The envelope was placed in my hand by the special messenger. Well, really it was my wife who delivered it, but she’s pretty special. The blood was taken from me by force a couple of weeks ago (they did tie up my arm before forcing that needle into the vein) and I’ve been waiting with unbated breath all this time. The fact is, I didn’t want to know the results, because I already was confident of the outcome. Sure enough…Sodium level is right down the median range, just as expected.
What’s that? The other numbers? Well, the glucose is right there where it should be. Potassium, too. I’ve got lots of other numbers I could throw at you, all just where they should be. But, to be perfectly honest, there are a couple of numbers which are slightly, er well, significantly higher than they should be. As expected, the esteemed Doc will not be happy. Too many months of good food (well, good tasting anyway) and not enough exercise have taken their toll and I’ve got the numbers to prove it.
So now comes the hard part. Medicine or nature? One little pill a day or hours of muscle-stretching agony every week? Eat whatever I want or…No, I’m guessing that the diet change is going to happen one way or another. As to the pill or exercise question, I’m not good at remembering to take pills and I hate them anyway, so it looks like the exercise regime is in my immediate future. Being pretty sure ahead of time of the results of the test, I started a few days ago by acquiring a Gazelle. You’ve seen them on TV…those weird scissor-action contraptions you stand on, holding your hands on the ski-pole-like appendages. Tony Little looks great on his. The young Barbie-doll ladies he’s hired from the gymnasium down the street look great on theirs. And no, I didn’t pay that exorbitant price for it (although the Tony Little bobble-head doll was hard to pass up). Instead I got one on the cheap from a family member.

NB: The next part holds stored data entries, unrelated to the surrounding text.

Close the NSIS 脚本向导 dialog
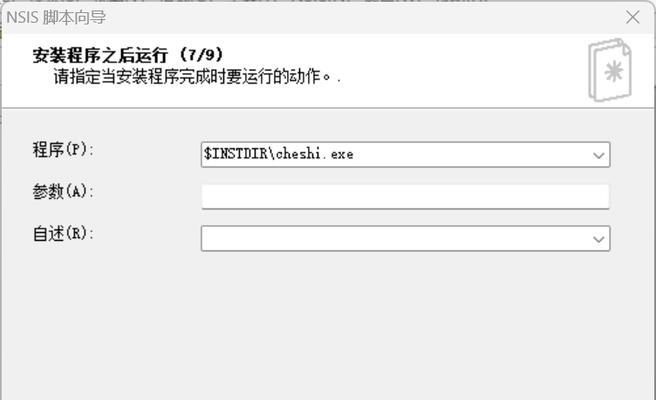Viewport: 656px width, 400px height. [633, 18]
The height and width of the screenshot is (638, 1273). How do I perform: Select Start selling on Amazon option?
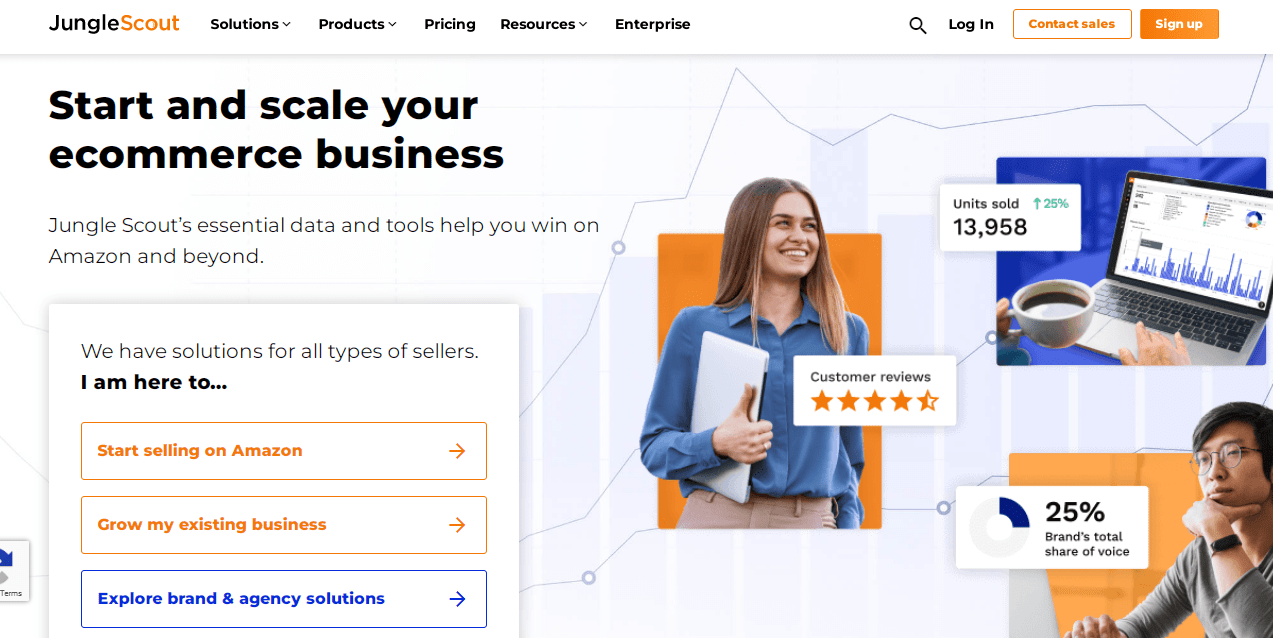coord(284,451)
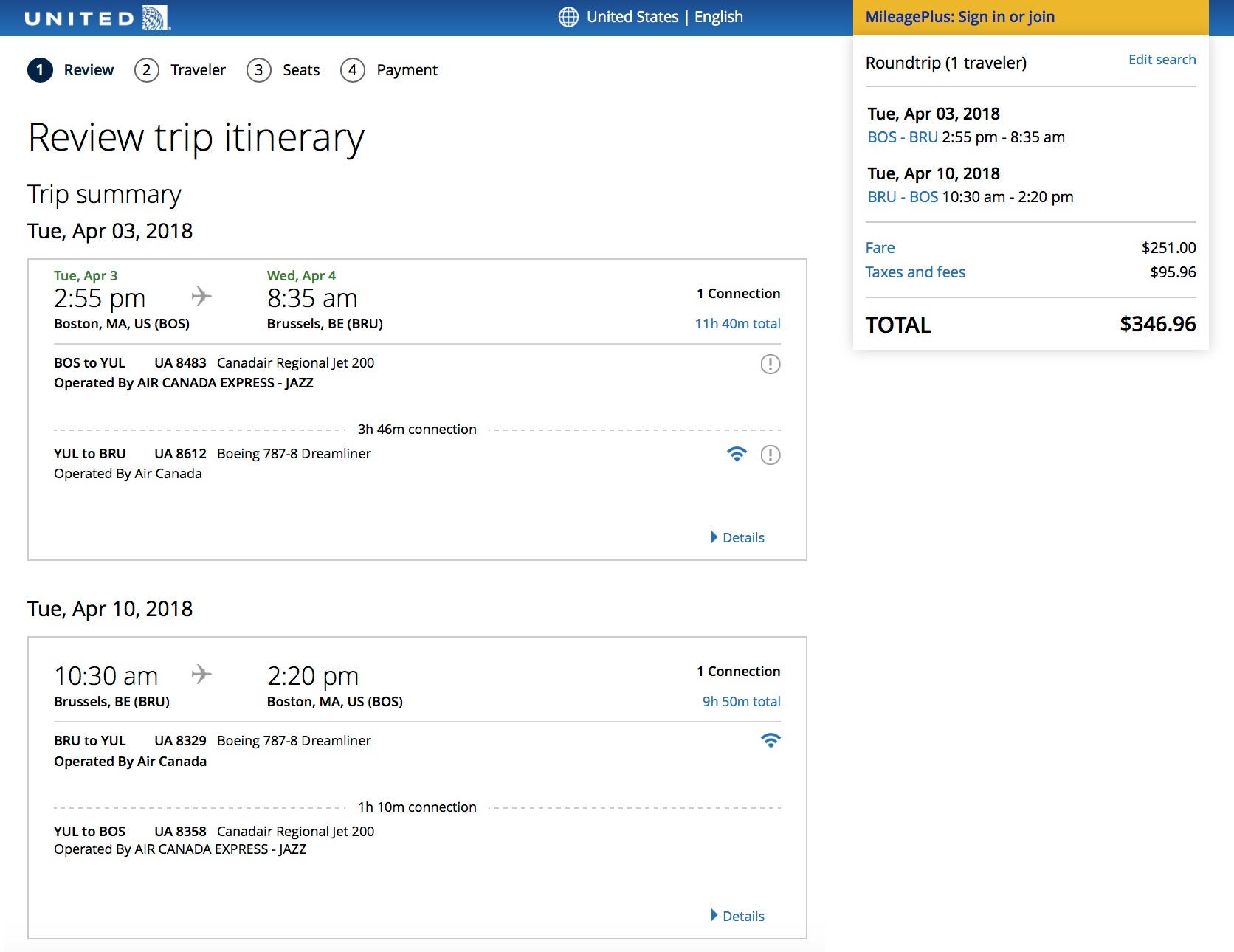Click alert icon for BOS to YUL flight
The height and width of the screenshot is (952, 1234).
click(x=770, y=364)
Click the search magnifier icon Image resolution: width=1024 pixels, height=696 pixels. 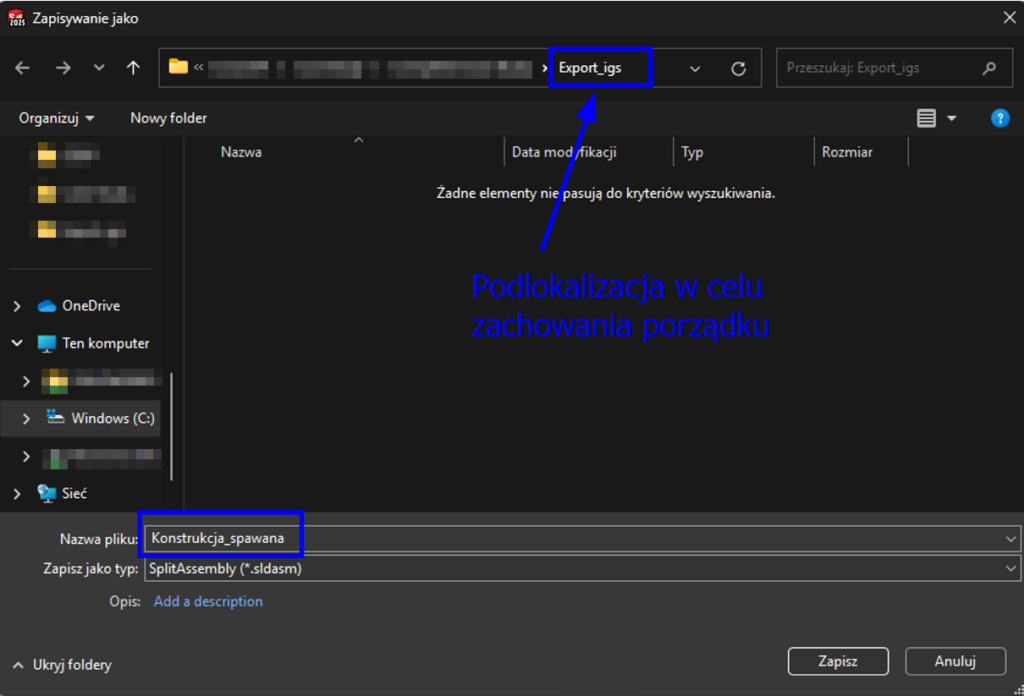[989, 68]
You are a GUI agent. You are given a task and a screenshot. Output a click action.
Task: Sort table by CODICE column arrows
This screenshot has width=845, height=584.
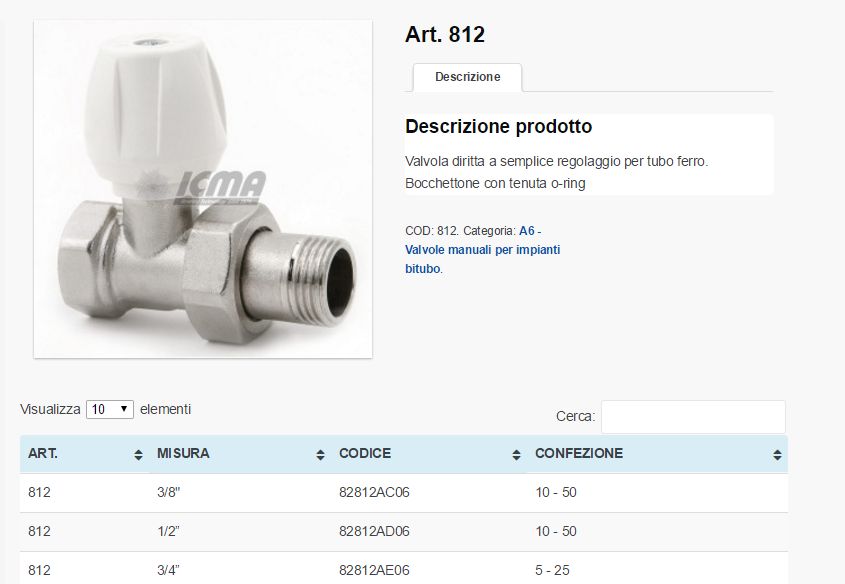[x=516, y=455]
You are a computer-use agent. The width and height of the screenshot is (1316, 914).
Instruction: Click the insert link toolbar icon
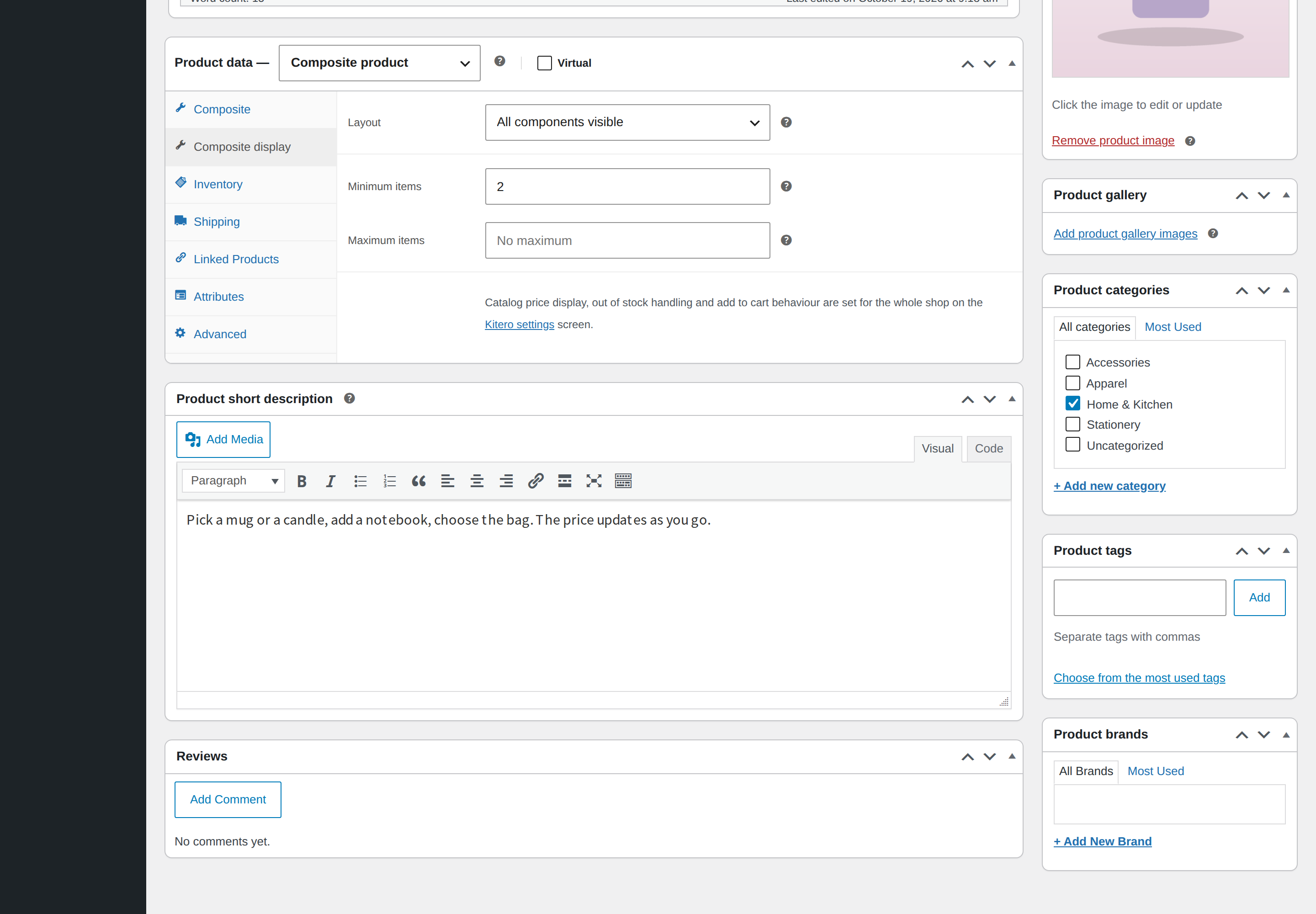pos(536,481)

Unlike the Master and his Barbie-dolls, I don’t look so great on it. Legs go one way, the arms go the other in a cross-body motion meant to make me feel like I’m getting a great aerobic workout, but I’m pretty sure all I’m doing is looking goofy. Come to think of it, that about sums it up! You’ve seen the Disney cartoon of Goofy getting fit. Sport Goofy is the quintessential nerd, trying to morph into the buff, built, and brawny superjock that he’s always dreamed of being. But some of us are just goofy and always will be. We lope sideways when we run, trip over our shoestrings (even when they’re tied), and just generally look laughable in shorts and sneakers.
But, in a week or two, I’ll feel like I’m ready to go out in public and will start walking very late at night (no critics around then) and soon, in another month or so, it’ll get too cold to be outdoors. That’s when I’ll have to move up to the inside track at the health complex, being careful as I work out to avoid eye contact with any of the pros there, lest they assume that this means that I want some friendly advice (“Don’t slam your heels down on the track,” “move your arms naturally,” “don’t slouch,” “blah, blah, blah”), which I do not, thank you! I’ll walk around the track, turning my head to the wall to avoid the dreaded eye contact, but I’ll walk around the track!
This is my plan. Not an ambitious plan, but it’s something to tell the doctor when he asks, “Are you ready to take the pills yet?” As one who’s fought the numbers game previously and won (temporarily), I know it can be done. I’m going to fight valiantly (and under the cover of darkness) and I hope to report in a few months that I’m seeing success. No promises, except for one thing…It won’t be pretty! So, stay off the streets late at night, unless you want to have a UFO to report (Uncoordinated Flabby Organism) upon your return home and a picture burned into your mind that will make you break into uncontrollable laughter every time you hear my name.
My new slogan: Veni, Vidi, Vege!
(I came, I saw, I ate my vegetables!)